* [Text provided]
········
We’ve seen some pretty spectacular examples of maintenance management gone wrong recently.
In February, authorities ordered the evacuation of 188,000 people downstream of the Oroville Dam in California, over fears that erosion to the spillways could result in uncontrolled flooding. The National Parks Service has been thrust into the spotlight because of its dramatic maintenance backlog, and the nation’s infrastructure—from schools to drinking water, energy, and hazardous waste—was recently categorized as “at risk”.
Bad maintenance management scores the US a pity pass on infrastructure
A few months ago, the American Society of Civil Engineers (ASCE) published its 2017 Infrastructure Report Card, giving American infrastructure an overall grade of D+.
The ASCE releases the Infrastructure Report Card every four years. The organization is made up of 28 civil engineers who volunteer their time to assess data, talk to industry experts, and assign the grades based on eight key criteria including funding, condition, operation and maintenance, public safety, and resilience.
Overall, the slow degradation of America’s infrastructure probably won’t trigger an event of biblical proportions. The risk is much more insidious and extremely costly—the ASCE projects that the US will have to invest $4.59 trillion by 2025 to get the nation’s infrastructure up to a passing grade of B.
Why does this matter?
Bad infrastructure is bad news for everyone. Take transport for instance—if roads, waterways, ports and airports get worse, shipping goods will take longer and become more expensive. At home, businesses and consumers will have to shoulder these increased costs. Higher transportation prices will affect domestic manufacturers since higher export costs will impact demand for US goods, and hurt America’s ability to compete in global markets.
The ASCE’s Failure to Act report projects that if the infrastructure investment gap isn’t addressed by 2025, it could have a significant impact on the nation’s economy, including:
- $4 trillion loss in GDP
- 2.5 million jobs lost by 2025
- $3,400 loss in disposable income per household each year from 2016-2025
At their core, America’s infrastructure woes are a maintenance issue
The how and why in this scenario are complex, political, and hard to pinpoint: How did we get to this place, and why has a more pragmatic approach not been taken to cope with it?
We’re willing to take a stab at one small piece of the puzzle: We live in a world that chronically sidelines maintenance.
Anyone working in the field will tell you that maintenance is overwhelmingly seen as a cost centre, something to bow to budget and schedules. It’s recognized in theory as valuable and yet there seems to be a massive disconnect when it comes to actually implementing it.
In an essay titled “Hail the Maintainers” Andrew Russell and Lee Vinsel—dean and professor in the college of arts & sciences at SUNY Polytechnic Institute and assistant professor of science and technology studies at the Stevens Institute of Technology, respectively—float a theory of where this disconnect is happening.
········
* [Data records]
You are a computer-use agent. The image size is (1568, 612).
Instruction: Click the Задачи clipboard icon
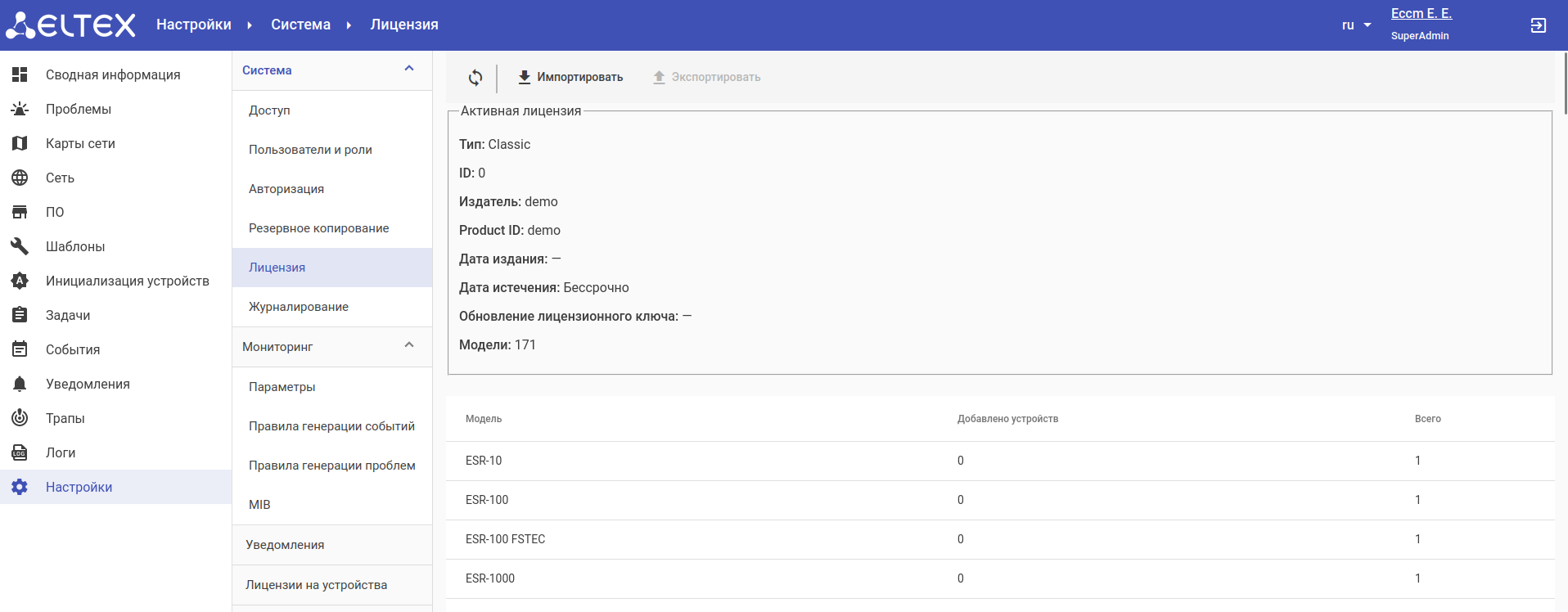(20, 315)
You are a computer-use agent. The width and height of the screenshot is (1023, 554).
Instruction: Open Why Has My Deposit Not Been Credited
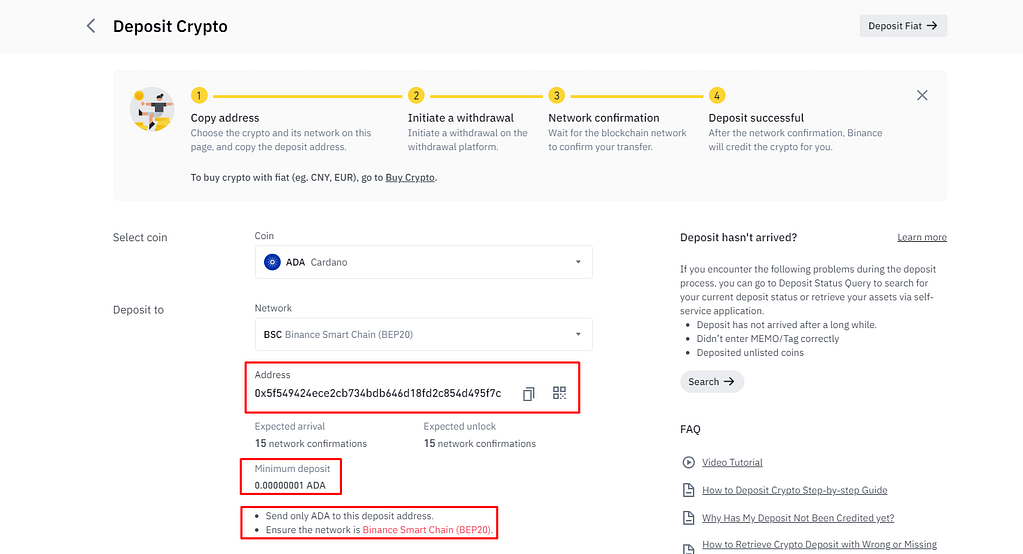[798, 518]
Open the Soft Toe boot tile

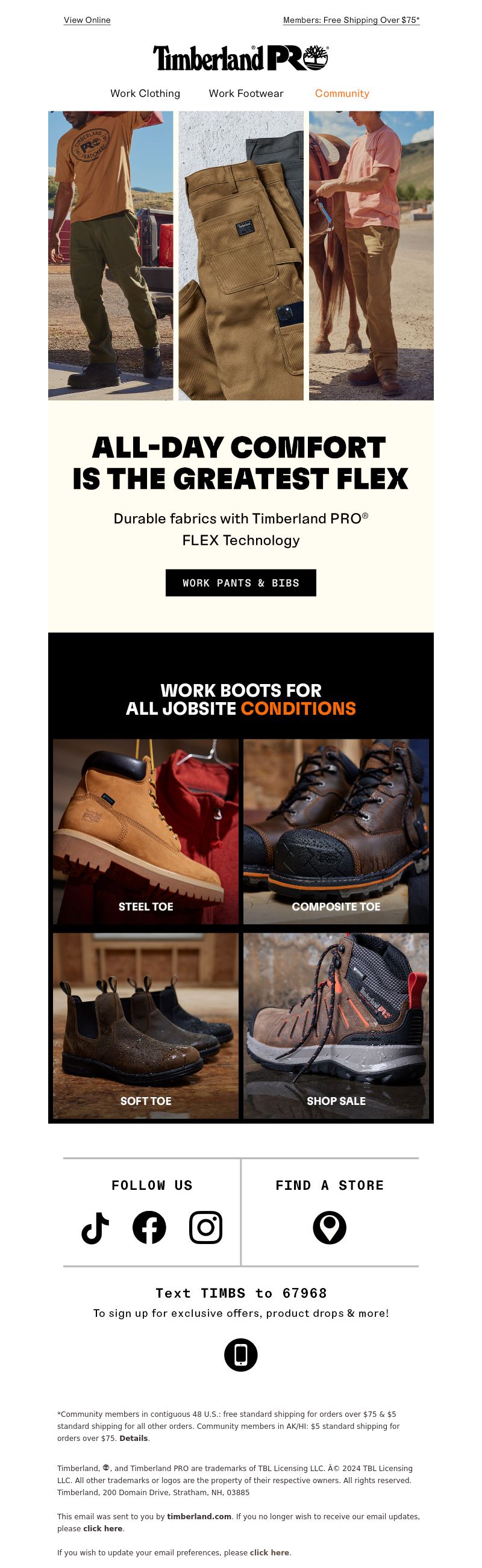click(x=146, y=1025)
········
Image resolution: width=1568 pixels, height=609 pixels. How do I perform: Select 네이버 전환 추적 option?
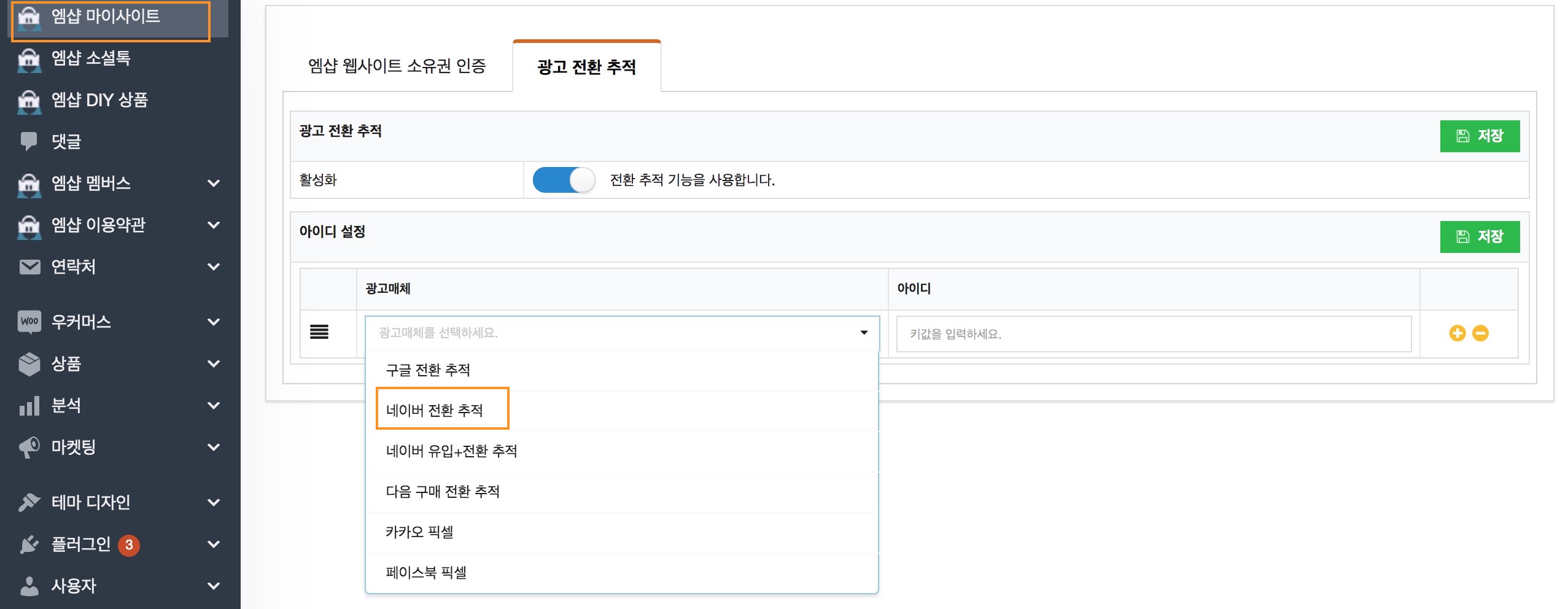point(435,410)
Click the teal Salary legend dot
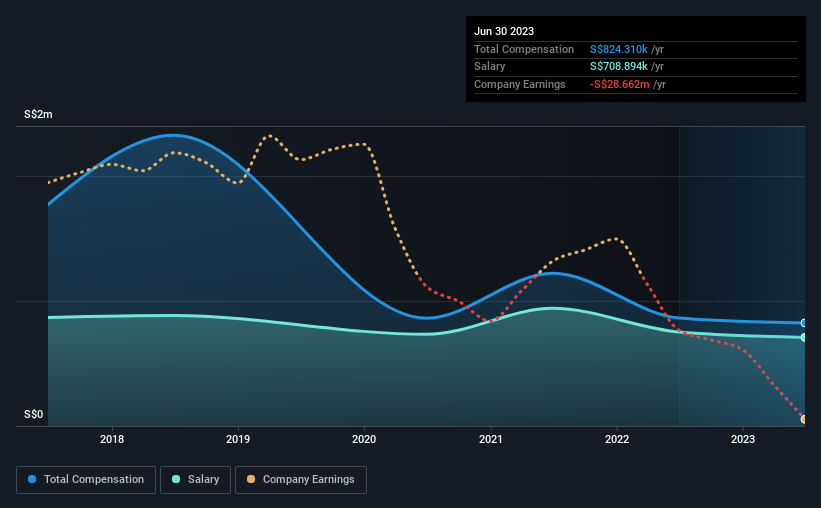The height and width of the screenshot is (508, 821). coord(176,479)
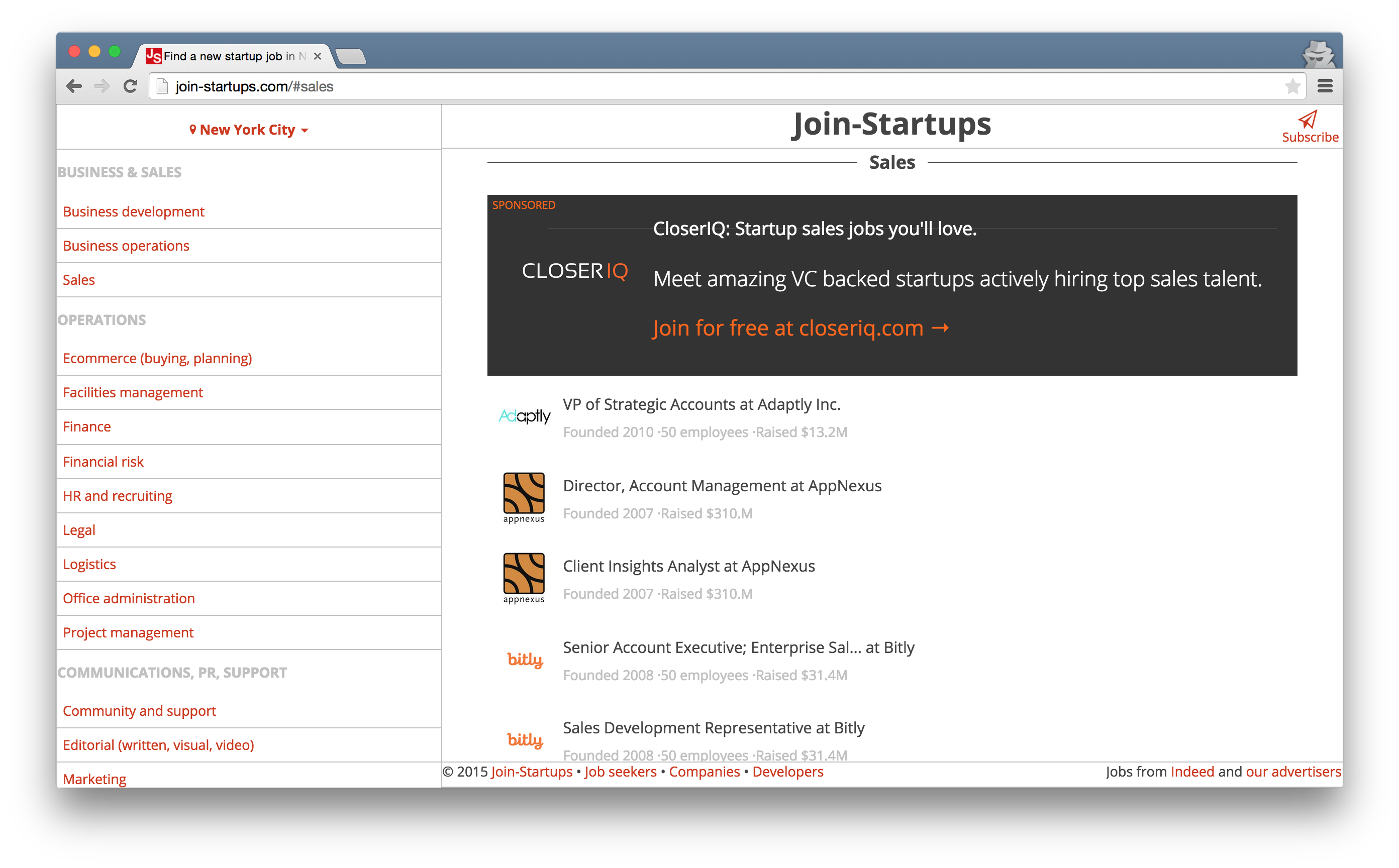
········
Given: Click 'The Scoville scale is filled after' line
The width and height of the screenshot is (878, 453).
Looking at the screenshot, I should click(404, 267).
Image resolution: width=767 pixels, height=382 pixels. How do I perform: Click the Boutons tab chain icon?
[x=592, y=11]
········
* [Objective A] According to the article on America's infrastructure and maintenance, what overall grade did the 2017 Infrastructure Report Card give American infrastructure?
* [Objective B] Write the next part of the article on America's infrastructure and maintenance, starting after its last sentence.
The records have no part in this exercise.

* [Final result A] D+

* [Final result B]
They outline historical events that created the conditions for large swathes of our society to favour shiny new innovation at the expense of more mundane concepts like maintenance.
One of the issues that Russell and Vinsel point out is that focusing too much on innovation doesn’t leave room for older technology; the stuff we encounter daily that’s less novel but arguably more important.
“Yes, novel objects preoccupy the privileged and can generate huge profits. But the most remarkable tales of cunning, effort, and care that people direct toward technologies exist far beyond the same old anecdotes about invention and innovation,” write Russell and Vinsel.
Emphasis on innovation isn’t just inconvenient, it’s hurting maintenance and asset management
Generations are growing up in a world that is too keen on creating something new, rather than taking care of what we have and this risks leading to a shortage of maintenance professionals.
In fact, one of the big challenges for the asset management market over the next four years is expected to be a lack of expertise in the field. There are two sides to this problem: The first is that maintenance and asset management as a career isn’t well known to the general population.
This is problematic because the demand for maintenance professionals is rising significantly faster than the average for other American jobs.
According to the Bureau of Labour Statistics’ Occupational Outlook Handbook, in 2014 there were 464,400 skilled maintenance jobs in the US, which includes industrial machinery mechanics, machinery maintenance workers, and millwrights. This number is projected to grow by 16 percent between 2014-2024, injecting 73,400 jobs into the market. Jobs that risk remaining unfilled as fewer and fewer people pursue maintenance as a career.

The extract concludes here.